This thesis details the effective integration of global navigation satellite systems (GNSS) with an inertial navigation system (INS) to meet the requirements for use in small, mass-market unmanned aerial vehicles (UAVs). A key focus is on the addition of the input from the vehicle dynamic model (VDM).

The dominant navigation system for most small, mass-market UAVs is based on INS/GNSS integration. The integration of the two systems provides a navigation solution with both short-term and long-term accuracy. However, during a GNSS outage, the navigation solution drifts. This can happen due to severe multipath, intentional or unintentional interference, even against cryptographically secured GNSS signals, rapid dynamics and loss of line of sight to the satellites. Most small UAVs use low-cost inertial sensors, which during a GNSS outage, will cause the navigation solution to drift rapidly. Traditionally, additional aiding sensors such as cameras and range finders have been used to reduce the rapid drift of the navigation solution. However, this approach adds extra weight and additional cost to the overall system. More recently, the use of a VDM in providing improved navigation performance has gained research popularity, especially for small, mass-market UAVs. This approach preserves the autonomy of the navigation system while avoiding extra cost, additional weight, and power requirements, essential for low-cost applications.
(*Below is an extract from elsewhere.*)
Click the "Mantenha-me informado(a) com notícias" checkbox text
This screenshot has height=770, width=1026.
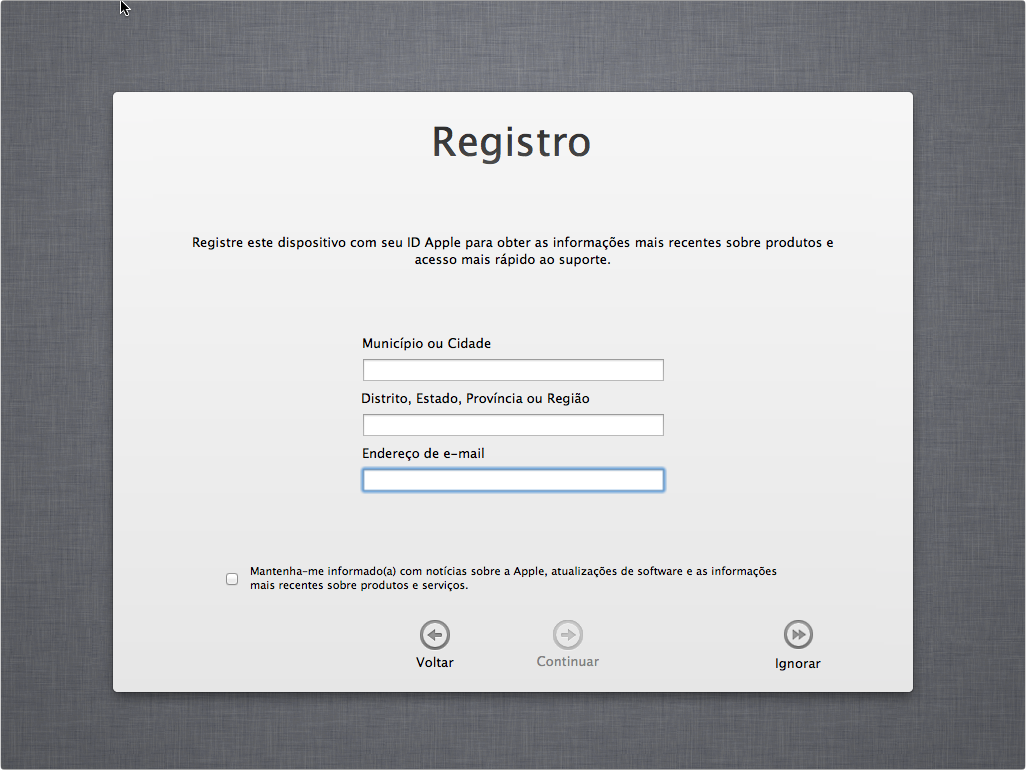pos(512,571)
This thesis presents a VDM navigation architecture suitable for a fixed-wing UAV fitted with low-cost inertial sensors and a GNSS receiver during periods of extended GNSS outage. The thesis presents and examines state-of-the-art VDM navigation techniques, quantifies their limitations and identifies approaches to reduce navigation solution drift during GNSS outages. An integration algorithm that implements the approaches and overcomes these limitations is developed and evaluated via a Monte Carlo simulation study. The integration algorithm is then tested on real flight data gathered from a test flight using a small fixed-wing UAV.
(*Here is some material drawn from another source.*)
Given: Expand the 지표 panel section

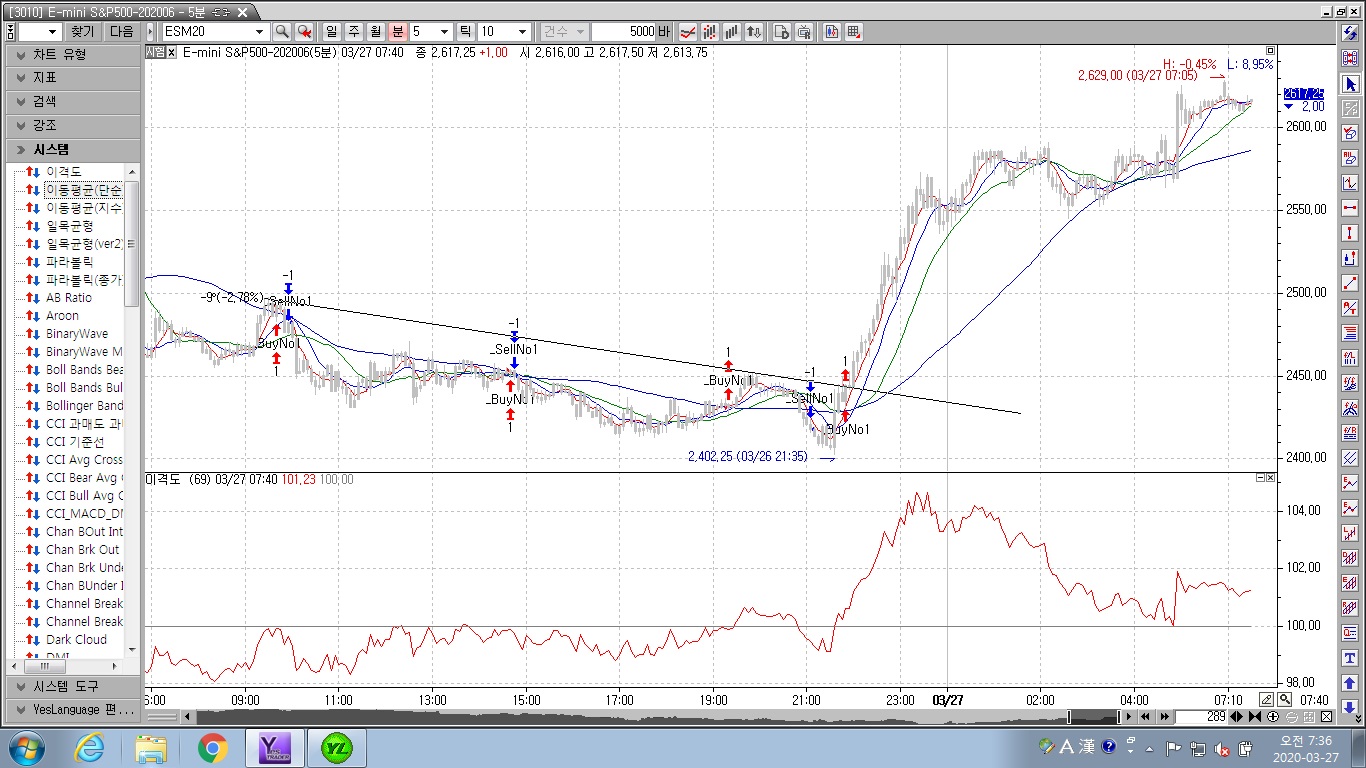Looking at the screenshot, I should point(72,78).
The thesis identifies that most current VDM integration schemes use a loosely coupled configuration, using position and velocity measurements from a GNSS receiver. This work shows that the VDM navigation solution can drift significantly with this configuration during an extended GNSS outage. A novel VDM-based architecture is then developed to reduce the navigation solution drift during extended GNSS outages. The architecture, referred to as a tightly coupled VDM-based integration architecture (or simply TCVDM), uses raw GNSS observables and measurements from inertial sensors to aid the navigation solution even when tracking less than four satellites. The architecture uses an extended Kalman filter (EKF) to estimate the navigation solution errors. A software-based GNSS measurement simulator is also developed to generate the raw GNSS observables.
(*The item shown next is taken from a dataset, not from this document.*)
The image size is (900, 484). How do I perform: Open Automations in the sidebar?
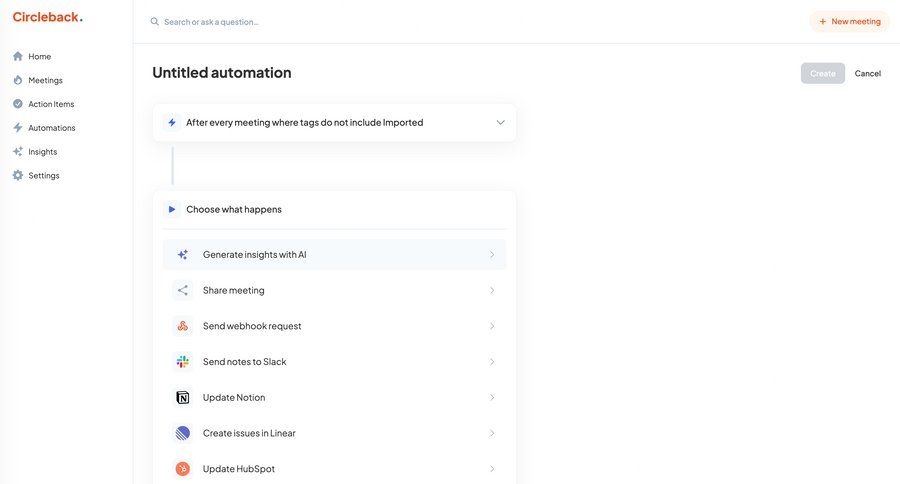pos(51,128)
Simulation results reveal significant improvements in navigation accuracy during GNSS outages. In the case of a GNSS outage lasting over two minutes, results show that position accuracy improves by one to two orders of magnitude compared to a tightly coupled INS/GNSS integration scheme (TCINS) and by a factor of four compared to the state-of-the-art VDM integration architecture. In addition to the navigation states, the filter also estimates wind velocity components, VDM parameters and the receiver clock offset and drift. The estimation of wind velocity components is achieved even without an air data system. It is found that the architecture only resolves 40% of the initial error in the model parameters. This is found to be sufficient for navigation with randomly distributed errors of 10% in the model parameters.

The developed architecture is also tested on real flight data gathered using a small fixed-wing UAV. A custom flight control system (FCS) that houses a low-cost inertial measurement unit (IMU), barometer and a data logging module is used on the UAV. The FCS is used for guidance, navigation and logging control inputs and different measurements. Three GNSS receivers are installed on the UAV and used to derive a reference position, velocity and attitude solution. Test results show that the position error estimation performance for the TCVDM scheme improves by a factor of 43 compared to a TCINS scheme with two satellites visible during a GNSS outage. The velocity error estimation performance for the TCVDM scheme improves by a factor of 7 across all channels compared to a TCINS scheme during the outage. However, the TCVDM scheme shows poor attitude estimation performance. This is attributed to the lack of accurate VDM parameters, especially the torque coefficients, which leads to significantly worse yaw angle estimation performance.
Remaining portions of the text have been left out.